This year’s tumble in 10-year Treasury yields has served as the catalyst for stellar performances by and substantial inflows U.S.-focused exchange traded funds tracking real estate investment trusts (REITs), such as the Vanguard REIT ETF (NYSEArca: VNQ) and the iShares U.S. Real Estate ETF (NYSEArca: IYR).
Low interest rates throughout the developed world have also buoyed international REIT ETFs, which have delivered impressive performances of their own. The Vanguard Global ex-U.S. Real Estate ETF (NYSEArca: VNQI), the global equivalent of the popular VNQ, is up 10.1% over the past three months. So is the iShares International Developed Real Estate ETF (NasdaqGM: IFGL). [Play the Real Estate Recovery With These ETFs]
The $4.7 billion SPDR Dow Jones International Real Estate ETF (NYSEArca: RWX) has added about 9% over the same time, but the medium-term outlook for these ETFs and rival funds could be muted a bit due to speculation of higher interest rates in some developed markets.

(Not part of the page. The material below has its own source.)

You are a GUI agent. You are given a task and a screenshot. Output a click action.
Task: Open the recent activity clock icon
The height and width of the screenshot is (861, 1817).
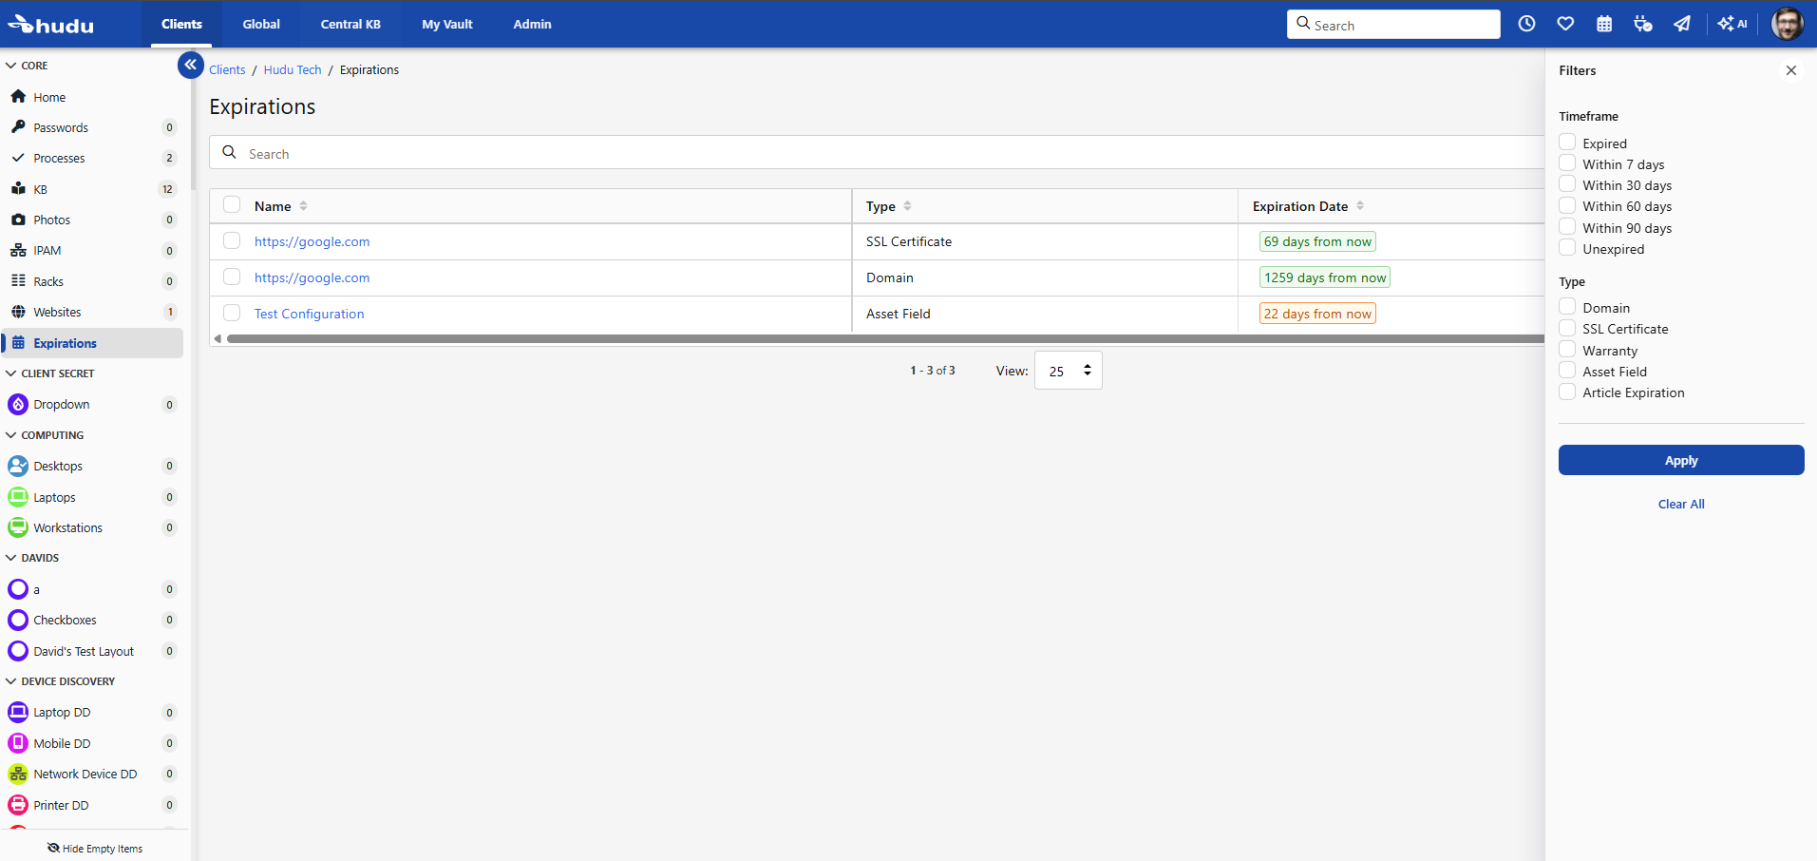pos(1526,24)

In the case of the U.K., higher rates and soon appear to be a lock as the Bank of England looks poised to join the Reserve Bank of New Zealand in the developed market rate hike club. The U.K. receives an average weight of 11.7% in IFGL, RWX and VNQI. [Sterling ETF Rallies on BoE Rate Hike Bets]
The wildcard is Australia. The Reserve Bank of Australia has been one of the most strident rate cutters among developed market central banks over the past several years, but more rapid-than-expected economic growth in the world’s 12th-largest economy could force RBA to sing a different tune. [Might be Time to Discuss Higher Aussie Rates]

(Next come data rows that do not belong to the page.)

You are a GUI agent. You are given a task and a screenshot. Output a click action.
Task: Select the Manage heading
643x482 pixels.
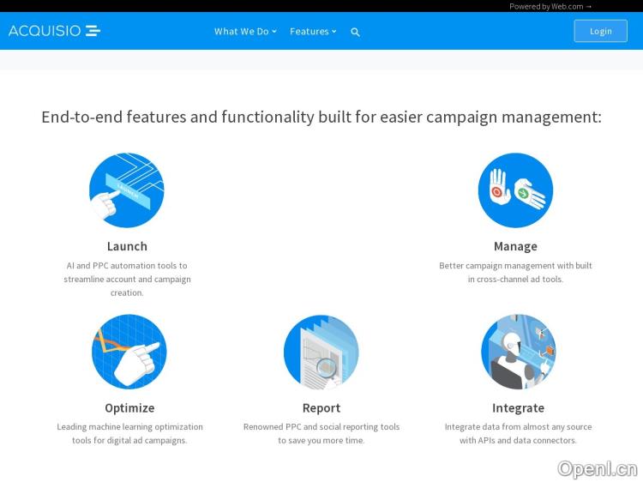click(515, 246)
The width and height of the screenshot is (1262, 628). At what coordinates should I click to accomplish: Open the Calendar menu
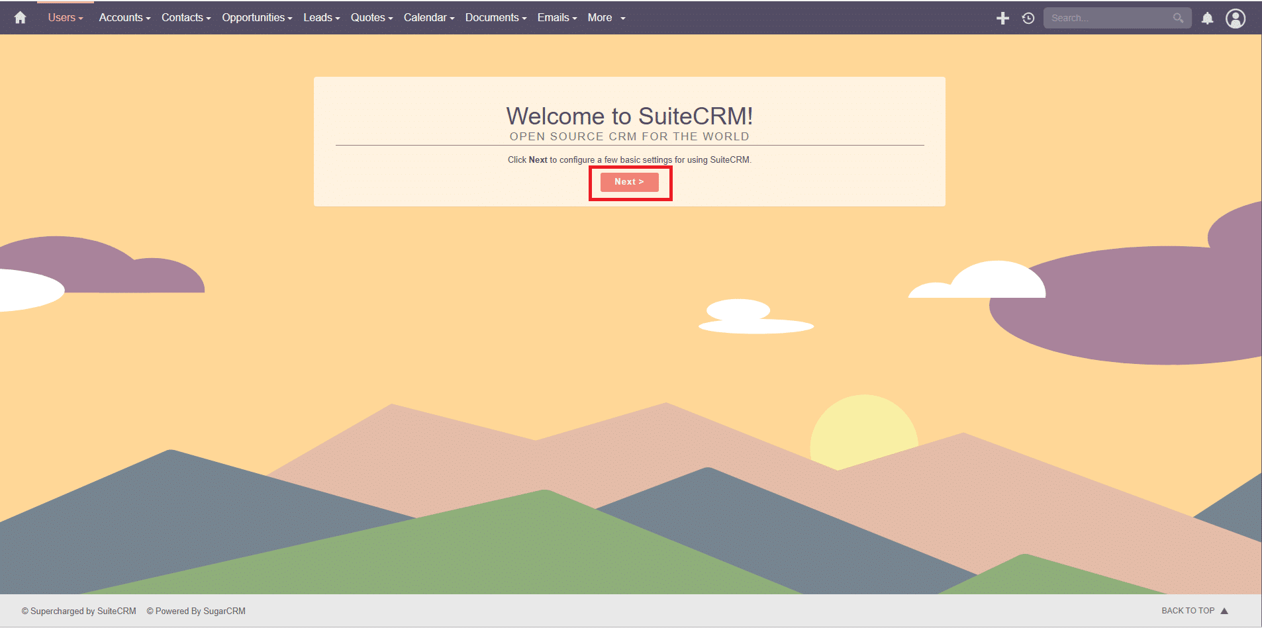429,18
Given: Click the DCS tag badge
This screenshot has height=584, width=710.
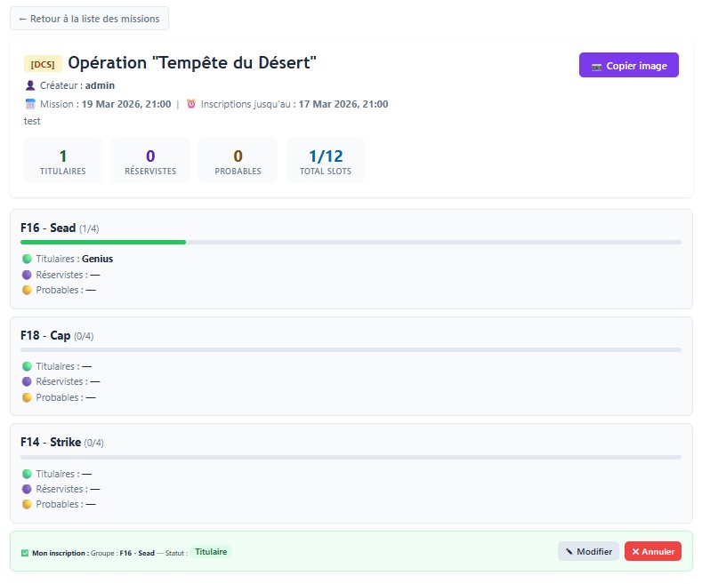Looking at the screenshot, I should pyautogui.click(x=43, y=64).
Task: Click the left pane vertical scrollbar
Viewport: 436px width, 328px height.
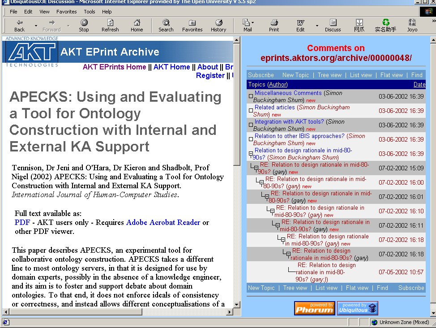Action: click(x=237, y=224)
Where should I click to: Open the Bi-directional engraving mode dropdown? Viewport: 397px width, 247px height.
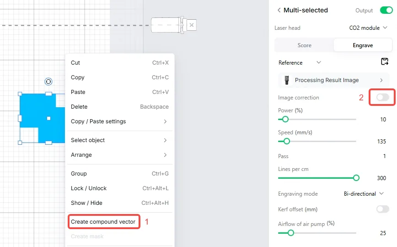point(364,194)
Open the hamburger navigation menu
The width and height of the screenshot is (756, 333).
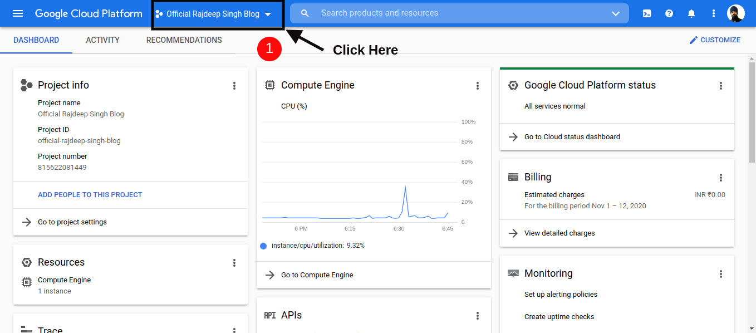click(x=18, y=13)
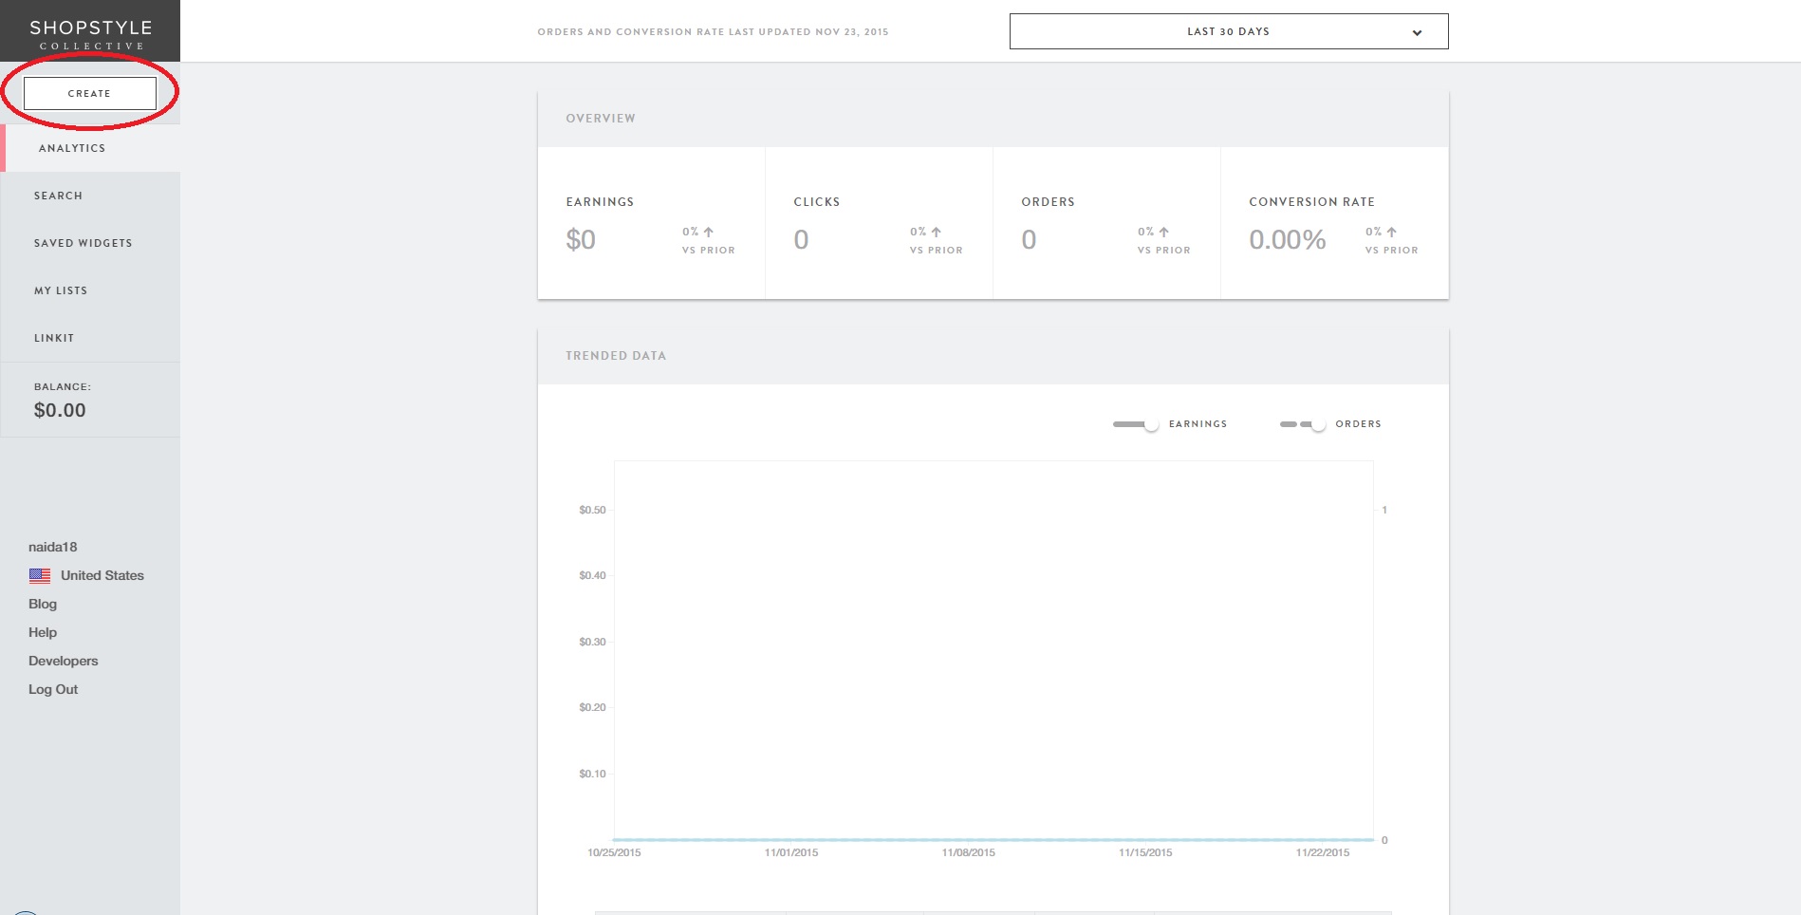Click the ShopStyle Collective logo
Viewport: 1801px width, 915px height.
click(x=90, y=33)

Australia is expected to show the third-fastest GDP growth among developed markets this year. Perhaps not coincidentally, New Zealand and the U.K. are one and two on that list. Australia accounts for an average of 12.7% of the aforementioned international REIT ETFs.
Those are the elements to consider with these ETFs, but there is still upside potential with these ETFs. Japan and the Eurozone tell that story.

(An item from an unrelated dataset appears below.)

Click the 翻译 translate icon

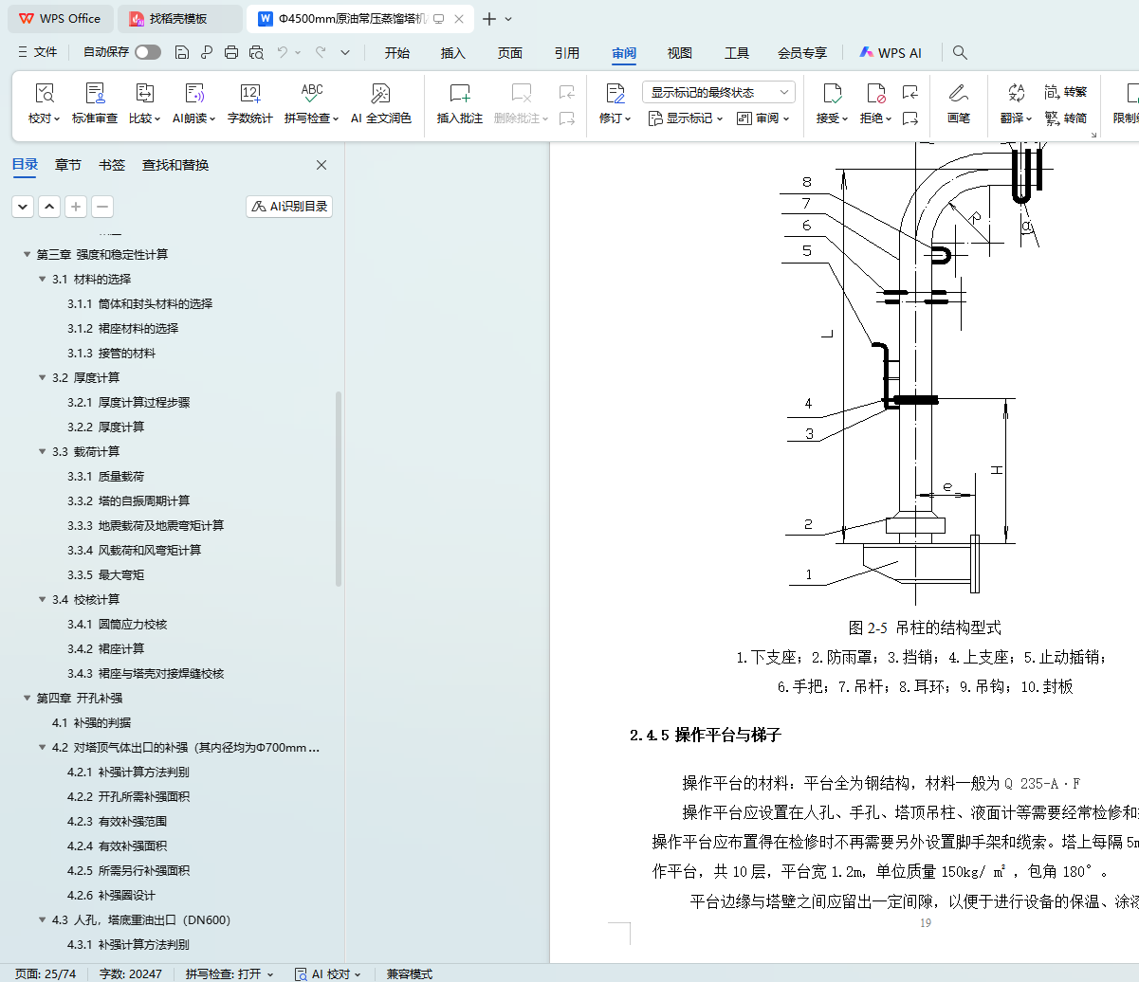point(1017,93)
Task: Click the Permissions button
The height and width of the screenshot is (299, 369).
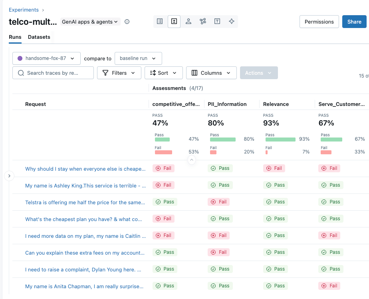Action: [x=319, y=22]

Rates in Japan and the Eurozone are low and expected to remain that way. It is entirely possible the Federal Reserve raises rates before the European Central Bank or the Bank of Japan. Japan, the world’s third-largest economy, is the largest country weight in IFGL, RWX and VNQI at an average allocation of 24.2%.
Additionally, these ETFs do not skimp on Eurozone exposure. For example, six of the 18 countries represented in RWX are Eurozone nations and combine for 16% of the ETF’s weight, according to State Street data.